Please report every line from the material that contains the word "will".

━━━ RECORDS TO PROCESS ━━━

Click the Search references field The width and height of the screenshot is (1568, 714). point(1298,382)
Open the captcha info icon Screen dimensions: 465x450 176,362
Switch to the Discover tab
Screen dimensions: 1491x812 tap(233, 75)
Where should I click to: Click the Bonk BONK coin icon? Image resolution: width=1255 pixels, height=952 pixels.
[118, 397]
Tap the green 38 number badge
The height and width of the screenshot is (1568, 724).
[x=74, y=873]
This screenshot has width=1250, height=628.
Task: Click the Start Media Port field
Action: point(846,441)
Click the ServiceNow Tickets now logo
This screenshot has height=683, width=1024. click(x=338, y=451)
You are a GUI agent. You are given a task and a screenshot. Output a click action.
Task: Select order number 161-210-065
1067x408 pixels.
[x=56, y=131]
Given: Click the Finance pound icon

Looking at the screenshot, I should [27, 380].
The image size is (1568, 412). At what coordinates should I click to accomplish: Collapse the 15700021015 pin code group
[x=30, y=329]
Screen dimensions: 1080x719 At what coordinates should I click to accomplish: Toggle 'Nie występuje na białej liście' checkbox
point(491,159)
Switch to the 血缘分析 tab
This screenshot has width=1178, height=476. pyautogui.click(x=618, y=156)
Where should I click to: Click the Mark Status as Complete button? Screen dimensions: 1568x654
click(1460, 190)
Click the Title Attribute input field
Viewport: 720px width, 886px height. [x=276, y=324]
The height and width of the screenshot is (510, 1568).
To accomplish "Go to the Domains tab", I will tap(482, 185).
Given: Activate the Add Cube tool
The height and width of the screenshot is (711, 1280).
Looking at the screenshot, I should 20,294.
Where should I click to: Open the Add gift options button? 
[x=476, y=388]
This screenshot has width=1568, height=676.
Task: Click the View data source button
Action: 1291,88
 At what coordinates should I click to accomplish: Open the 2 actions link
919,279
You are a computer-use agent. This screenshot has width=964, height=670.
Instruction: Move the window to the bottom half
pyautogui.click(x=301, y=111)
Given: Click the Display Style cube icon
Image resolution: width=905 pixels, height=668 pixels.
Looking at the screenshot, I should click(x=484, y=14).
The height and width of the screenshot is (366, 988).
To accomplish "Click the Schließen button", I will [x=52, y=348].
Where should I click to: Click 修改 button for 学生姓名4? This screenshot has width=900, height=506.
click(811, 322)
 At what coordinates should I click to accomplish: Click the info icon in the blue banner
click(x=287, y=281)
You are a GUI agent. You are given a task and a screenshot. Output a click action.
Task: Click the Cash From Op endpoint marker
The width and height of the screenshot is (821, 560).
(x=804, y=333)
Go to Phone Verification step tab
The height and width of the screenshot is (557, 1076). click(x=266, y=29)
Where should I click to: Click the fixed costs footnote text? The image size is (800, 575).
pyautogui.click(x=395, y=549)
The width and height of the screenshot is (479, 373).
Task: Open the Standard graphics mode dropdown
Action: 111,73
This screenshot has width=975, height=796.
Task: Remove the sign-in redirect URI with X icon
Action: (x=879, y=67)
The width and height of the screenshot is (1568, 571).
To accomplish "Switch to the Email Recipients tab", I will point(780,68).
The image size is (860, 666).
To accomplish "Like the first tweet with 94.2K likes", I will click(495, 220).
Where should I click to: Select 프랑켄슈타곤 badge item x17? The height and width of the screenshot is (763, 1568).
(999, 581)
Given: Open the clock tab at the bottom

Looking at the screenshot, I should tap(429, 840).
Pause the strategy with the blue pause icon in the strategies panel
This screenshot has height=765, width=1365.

━━━

* RESPONSE TO THIS EXERCISE *
To accomplish "Go to the Domains tab", I will tap(482, 185).
To accomplish "Click the Schließen button", I will [x=52, y=348].
To accomplish "Switch to the Email Recipients tab", I will point(780,68).
To accomplish "Like the first tweet with 94.2K likes", I will click(495, 220).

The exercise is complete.